Reproduce everything from the line containing "You are a computer-use" down to the line containing "coord(187,108)", both included, with the requests and nothing else. Multiply each click coordinate in the answers by 2.2 and round to whole numbers, halves up; leave out the pictures.

## start MATERIAL PROVIDED

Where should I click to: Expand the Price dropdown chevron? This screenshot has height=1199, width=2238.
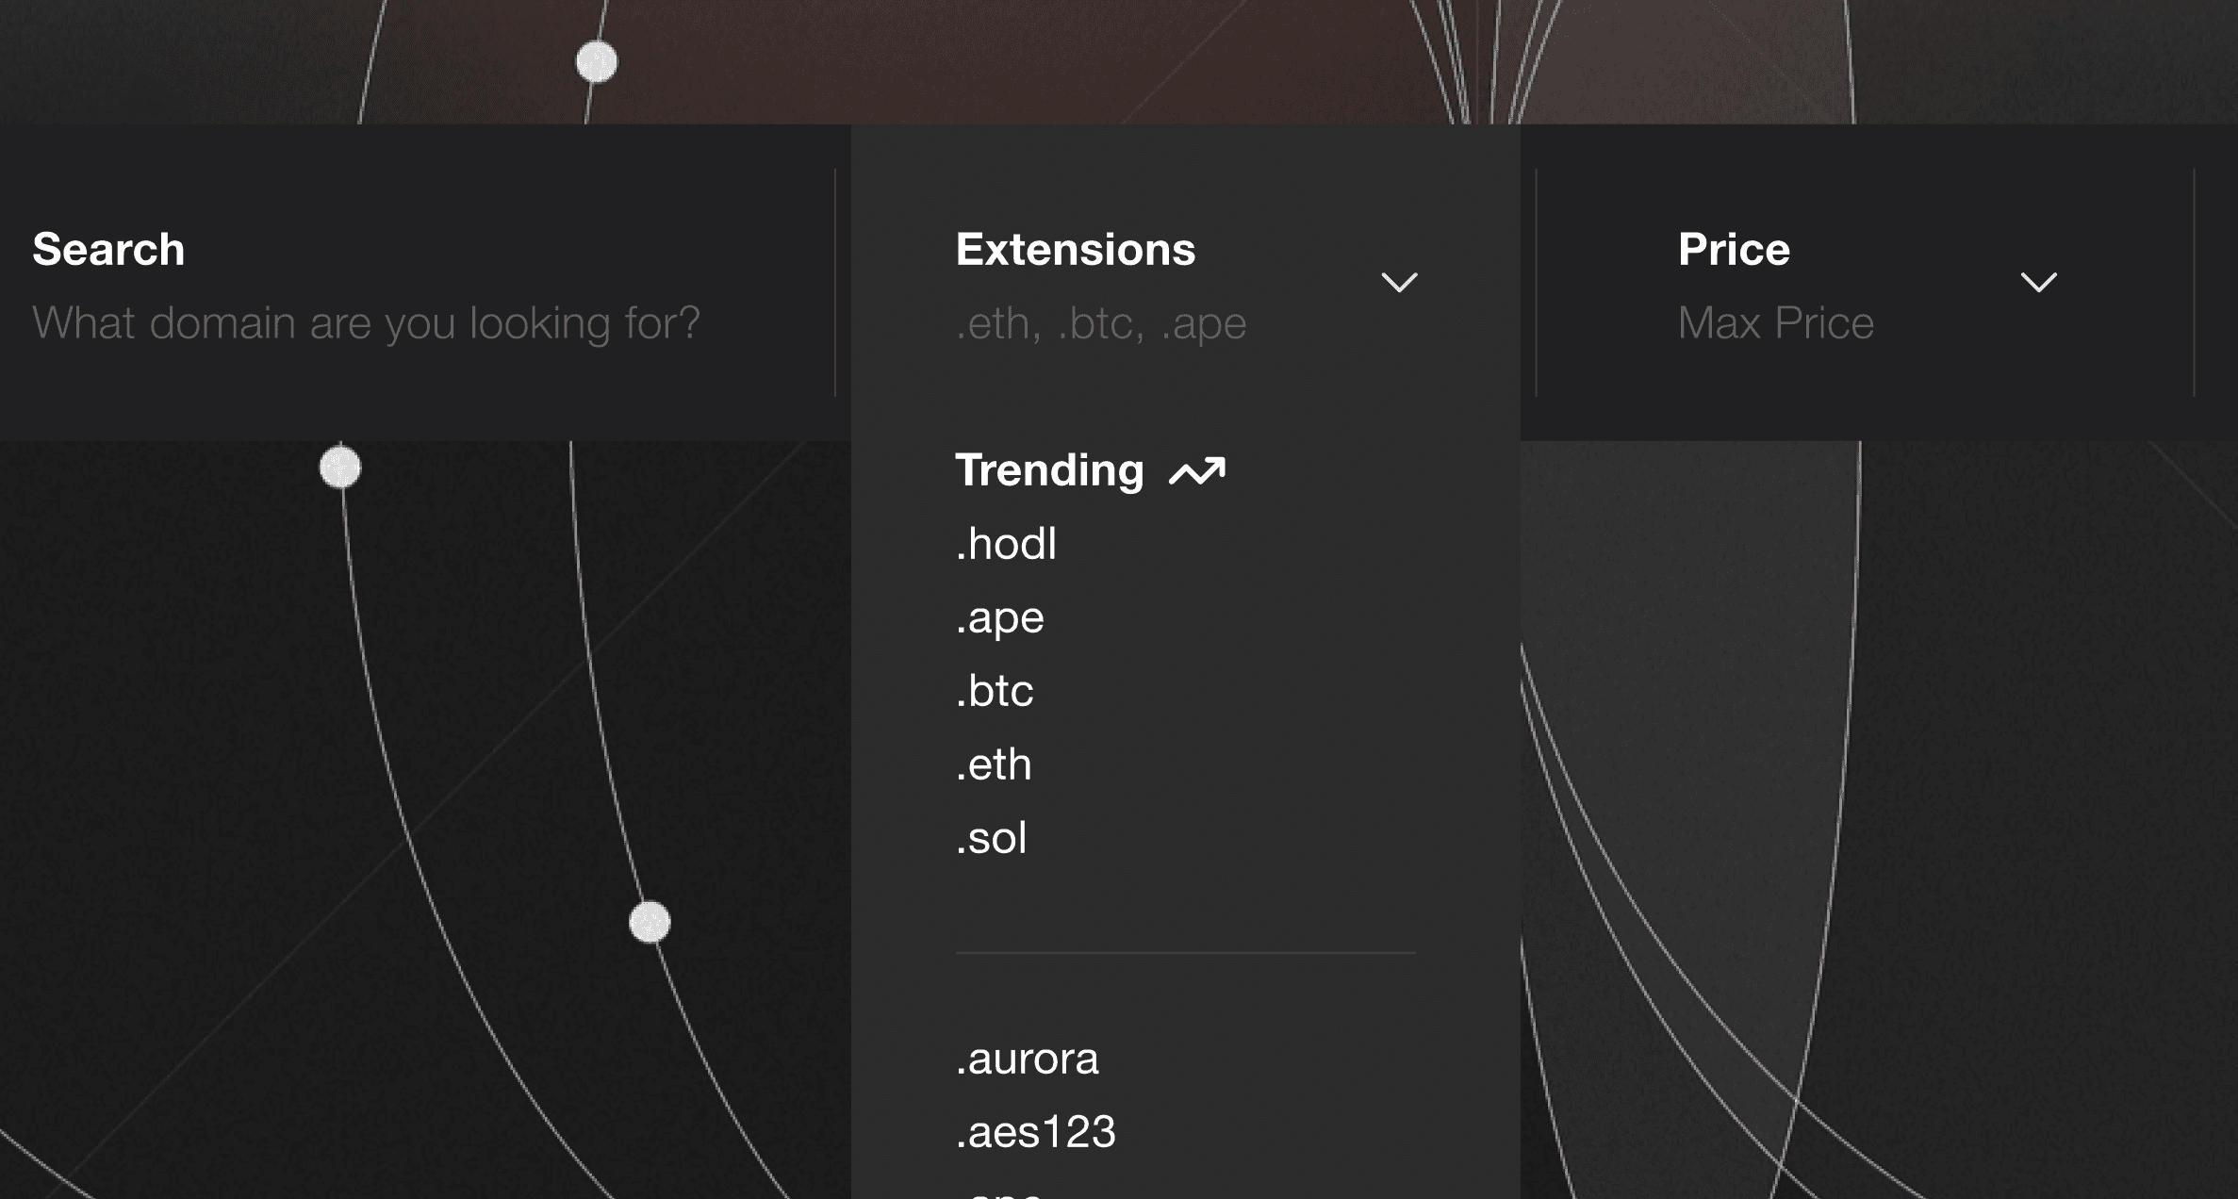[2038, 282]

## end MATERIAL PROVIDED
## start MATERIAL PROVIDED

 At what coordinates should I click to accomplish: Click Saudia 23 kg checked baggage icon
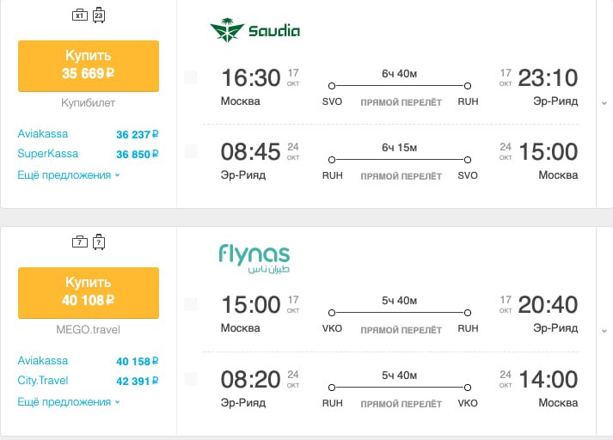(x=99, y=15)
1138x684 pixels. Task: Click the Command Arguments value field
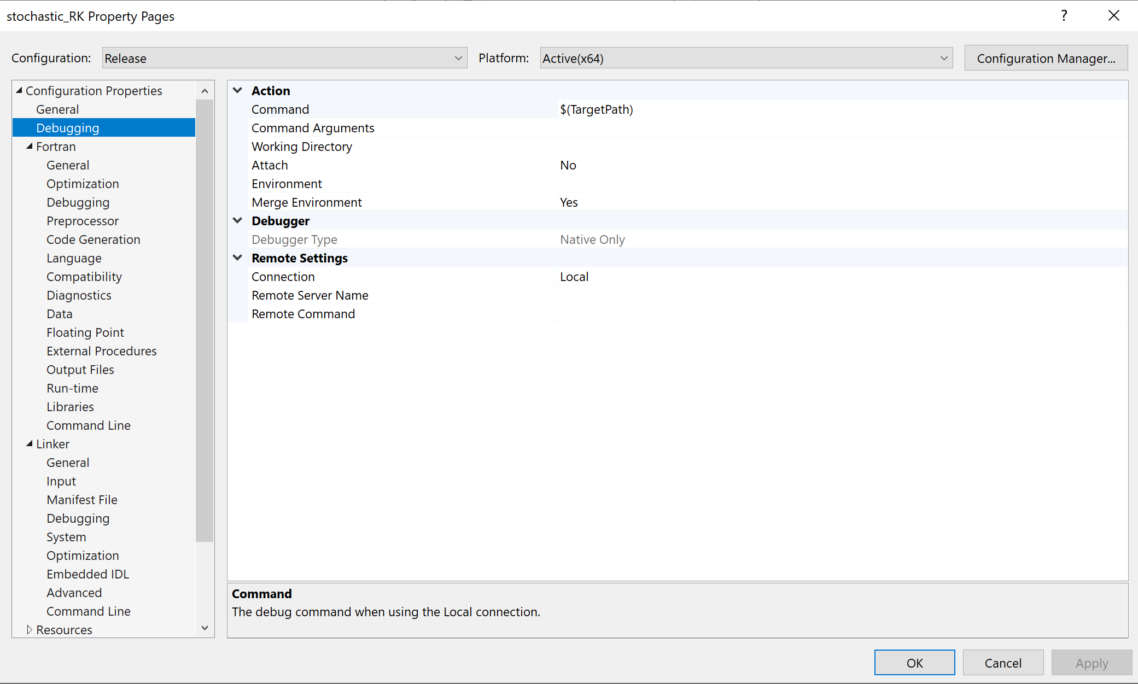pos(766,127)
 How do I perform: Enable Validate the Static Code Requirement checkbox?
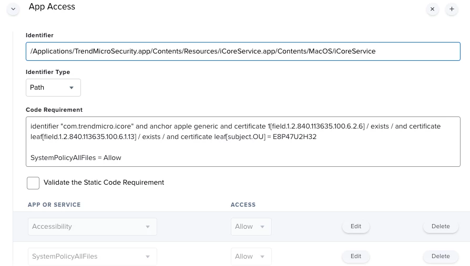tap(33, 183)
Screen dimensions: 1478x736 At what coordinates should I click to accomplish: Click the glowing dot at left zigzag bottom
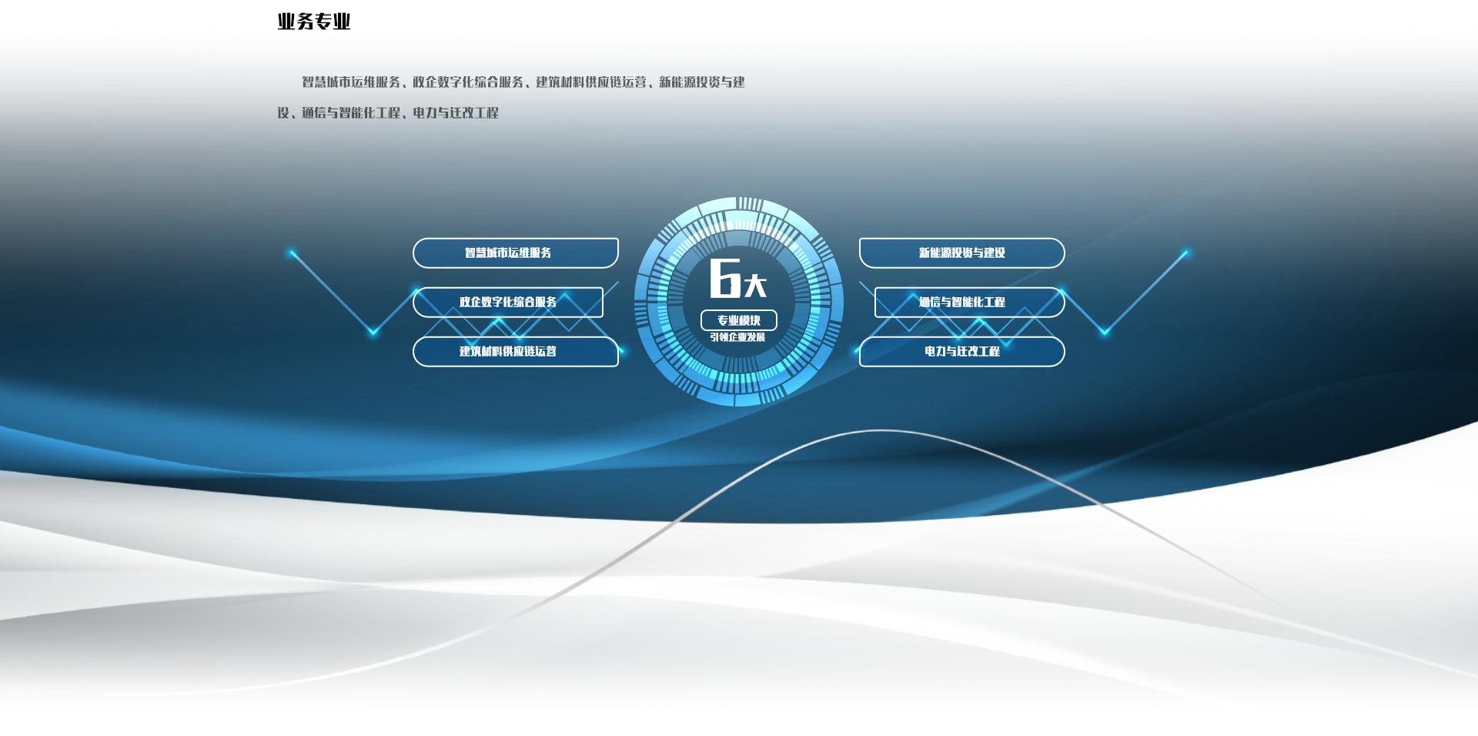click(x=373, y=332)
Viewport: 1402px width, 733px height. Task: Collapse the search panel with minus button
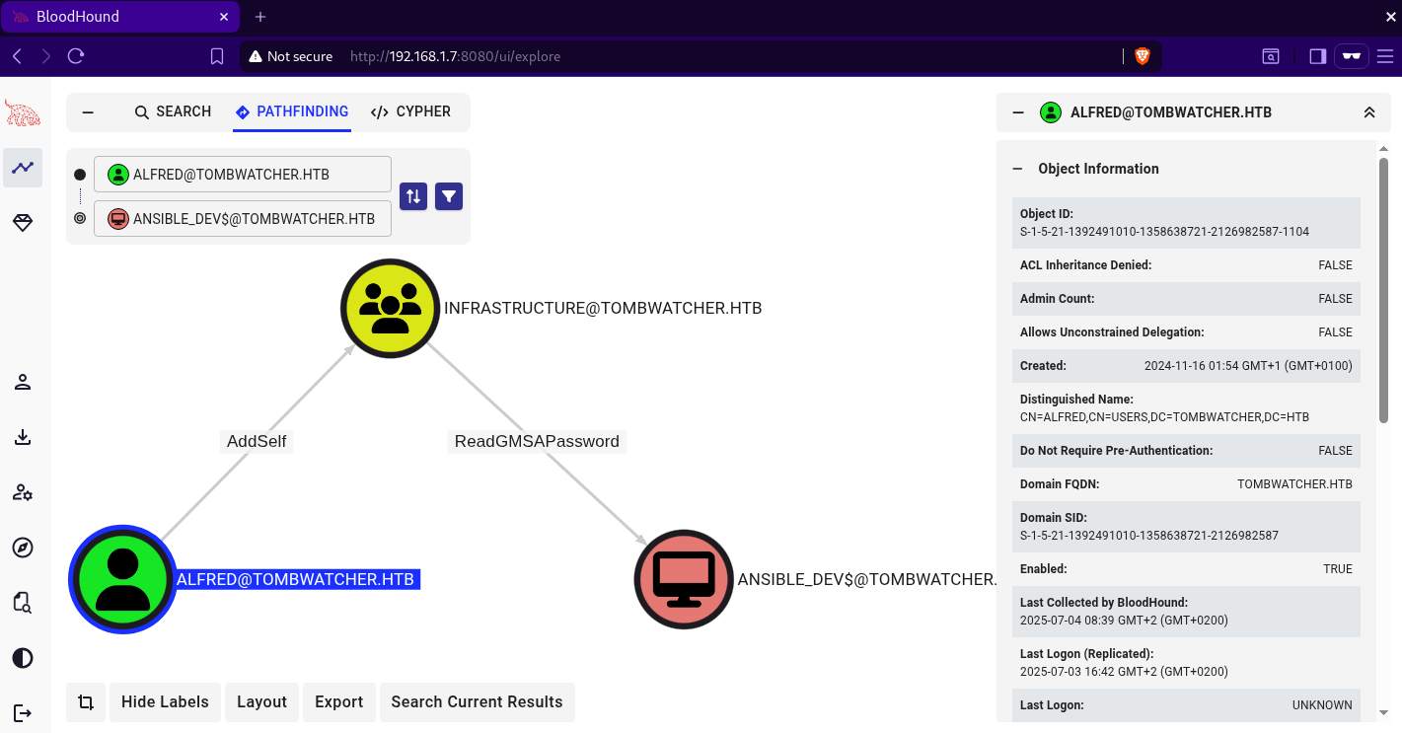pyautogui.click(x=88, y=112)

## end MATERIAL PROVIDED
## start MATERIAL PROVIDED

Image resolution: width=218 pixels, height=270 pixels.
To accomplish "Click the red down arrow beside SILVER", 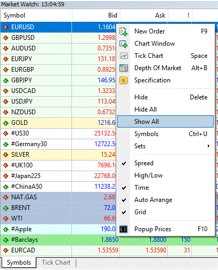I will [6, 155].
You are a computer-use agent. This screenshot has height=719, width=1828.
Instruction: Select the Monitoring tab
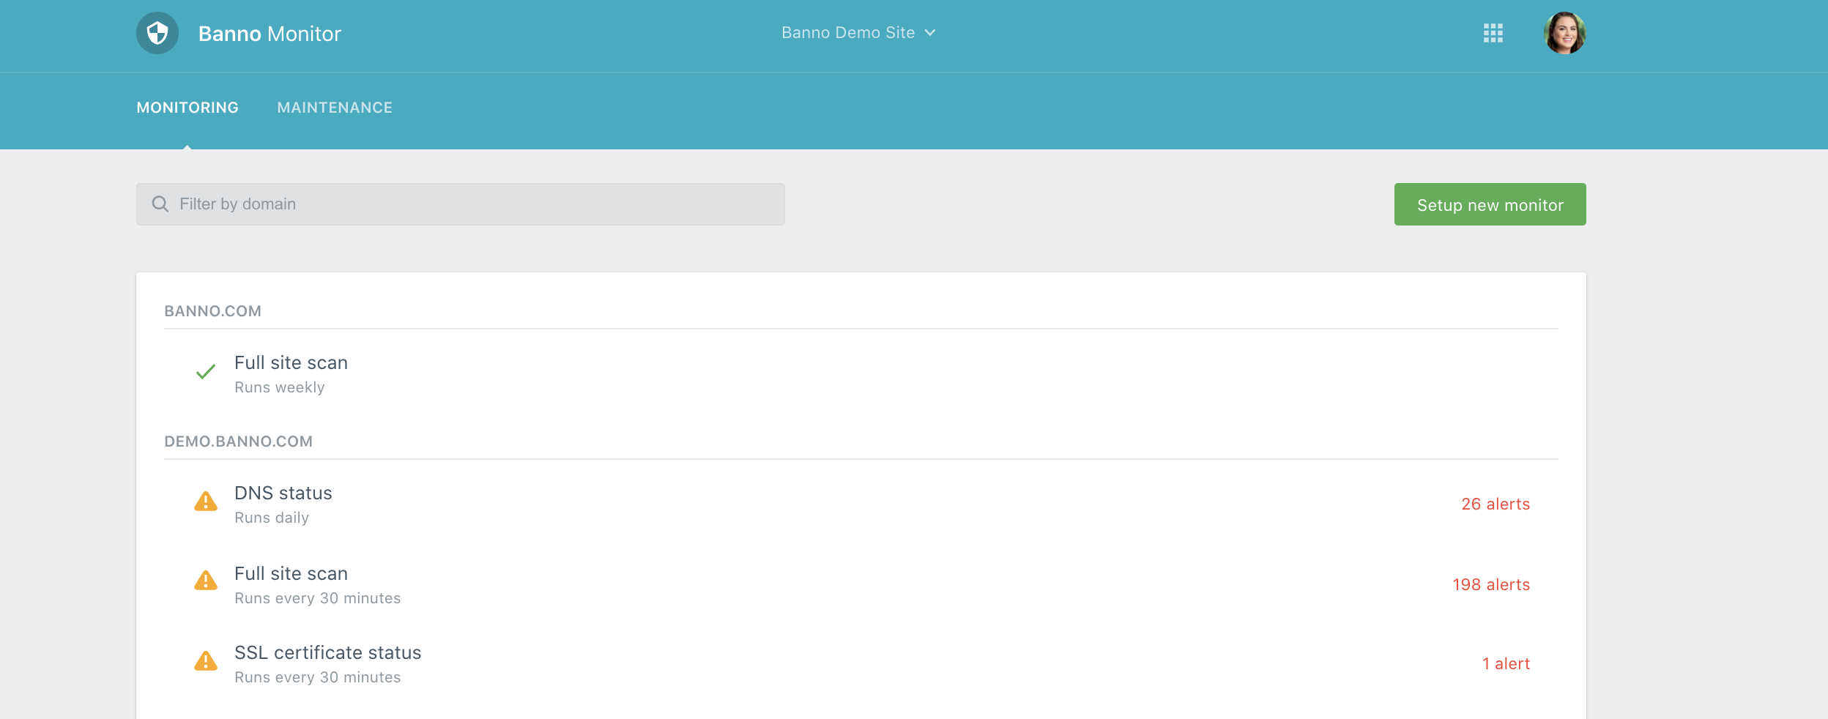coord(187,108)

## end MATERIAL PROVIDED

FINISHED ANSWER:
You are a computer-use agent. This screenshot has height=719, width=1828.
Instruction: Select the Monitoring tab
coord(411,238)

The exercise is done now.